▶ FUENTE
Una de las abuelas más longevas de Tenerife nació y vive en el barrio de El Tablero, cuyos vecinos la han agasajado con una fiesta sorpresa por su cumpleaños, a la que asistió hasta la alcaldesa de Santa Cruz

Efigenia Hernández Pérez nació un 2 de septiembre de 1914 y lo hizo, como era habitual durante esa época, en la casa de sus padres, en El Tablero. Concretamente, en la calle Begonia. Fue la más pequeña de seis hermanos: tres chicas (Luis, Hortensia e Inés) y dos chicos (Pepe y Manuel). Para conservar su excelente salud actual, lo que hace Fena, como se la conoce en la familia y entre sus vecinos, es “comer bien”.

Diariamente se suele levantar entre las 08.30 y las 09.00. Toda su vida se ha dedicado a trabajar. Lo hizo a la temprana edad de 12 años, como relata con todo lujo de detalles y con una lucidez increíble a DIARIO DE AVISOS, a pesar de sus ya 105 años de edad, cumplidos el pasado lunes: “Me fui muy pronto a trabajar a Güímar, en los tomateros”. También, lo hizo en El Mayorazgo, en la zona del actual Mercatenerife, “amarrando tomateros, recogiéndolos y realizando todo ese tipo de labores”. En su casa, en El Tablero, Efigenia hacía y trabajaba sus propios canteros. Los productos que recolectaba, luego los iba a vender al mercado de Santa Cruz (la Recova Vieja). Fena es madre de tres hijos: Esperanza, aunque la llaman Tita, es la mayor; a los dos años vino al mundo Antonio y, con el mismo intervalo de tiempo, vino Saya, la más pequeña.

La recova vieja

A la Recova Vieja iba caminando desde El Tablero. Eran algo más de dos horas de trayecto sinuoso y a través de varios atajos. Con el dinero ganado en sus primeros años de trabajo (Güímar, El Mayorazgo y vendiendo en el mercado de la capital los propios productos recolectados en sus canteros), Efigenia logró hacerse una mejor casa, justo delante de la de su padre y que es donde reside en la actualidad.

▶ MATERIAL EN BRUTO

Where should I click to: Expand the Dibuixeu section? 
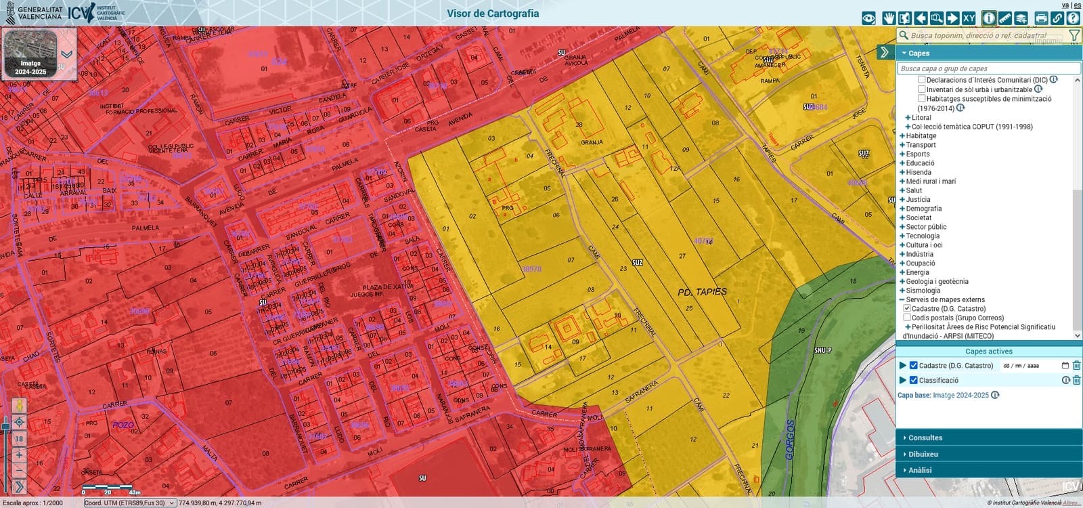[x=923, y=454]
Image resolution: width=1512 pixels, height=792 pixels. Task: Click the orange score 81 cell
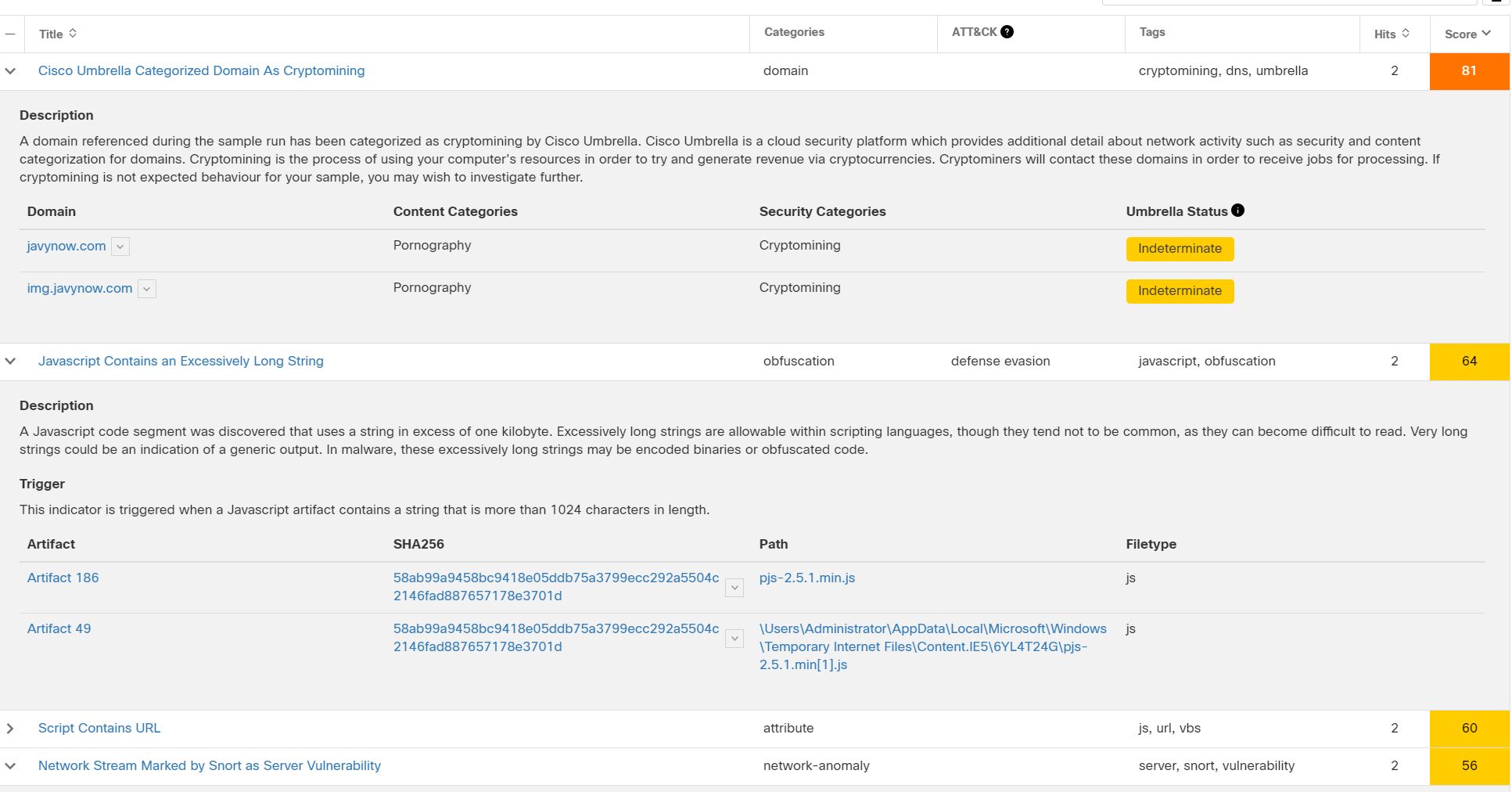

▶ SU OBJETIVO
Conteste estas preguntas a partir de la fuente sobre Efigenia Hernández Pérez:
1. ¿En qué fecha nació?
2. ¿A qué edad empezó a trabajar?
3. ¿Cuánto duraba el trayecto a pie desde El Tablero hasta la Recova Vieja?

▶ SOLUCIÓN DEL EJERCICIO
1. El 2 de septiembre de 1914.
2. A los 12 años.
3. Algo más de dos horas.